### What the exercise asks:
Retype the lines that run from the line containing "Click View Molecule" through the line containing "[x=13, y=92]", both ends included, copying each one exactly as it appears.

### Data to use:

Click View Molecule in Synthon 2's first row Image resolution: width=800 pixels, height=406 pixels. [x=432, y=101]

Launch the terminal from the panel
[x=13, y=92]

==

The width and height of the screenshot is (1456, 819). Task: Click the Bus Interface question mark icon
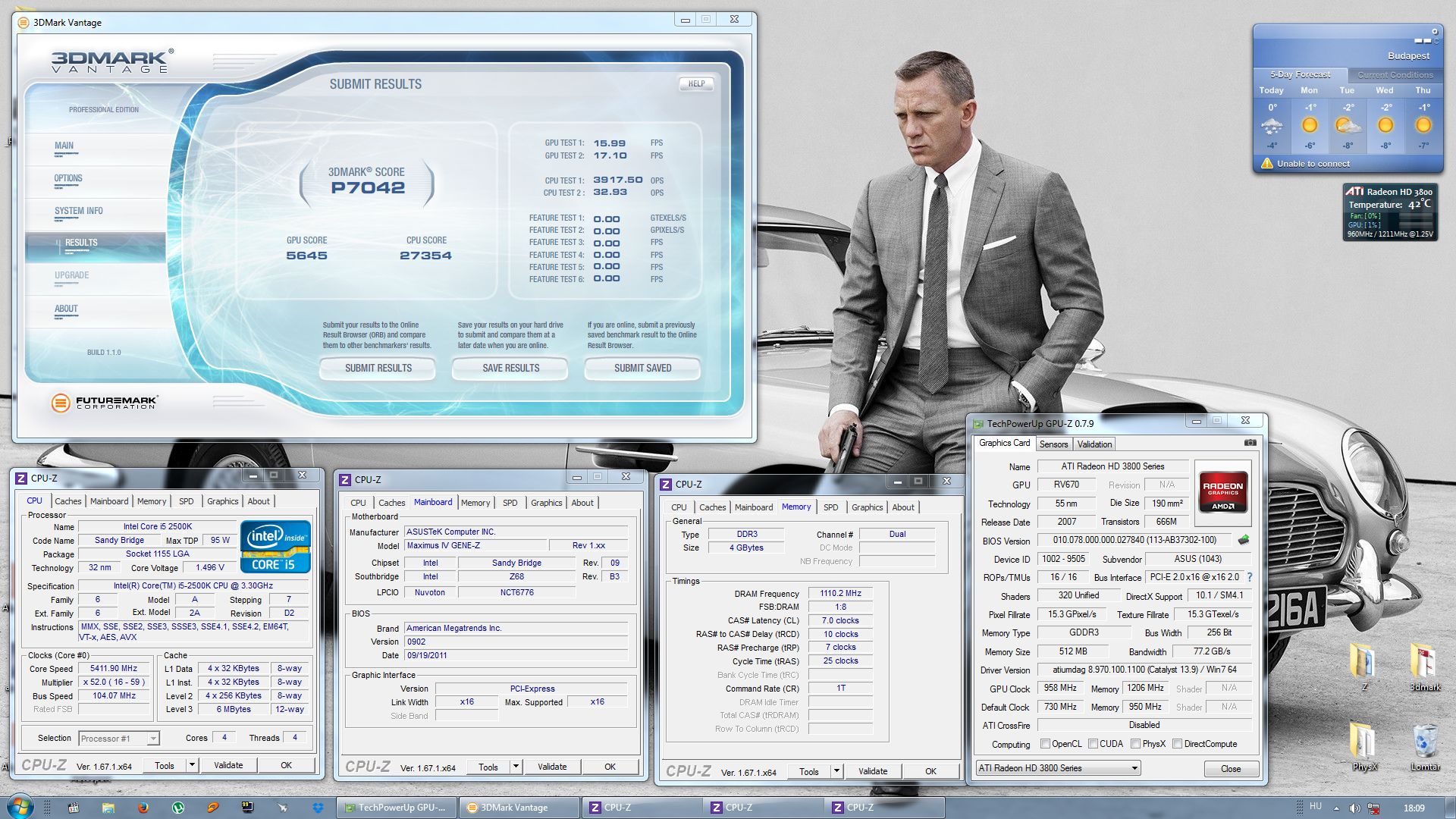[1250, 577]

### Exercise result:
Click View Molecule in Synthon 2's first row Image resolution: width=800 pixels, height=406 pixels. [x=432, y=101]

Launch the terminal from the panel
[x=13, y=92]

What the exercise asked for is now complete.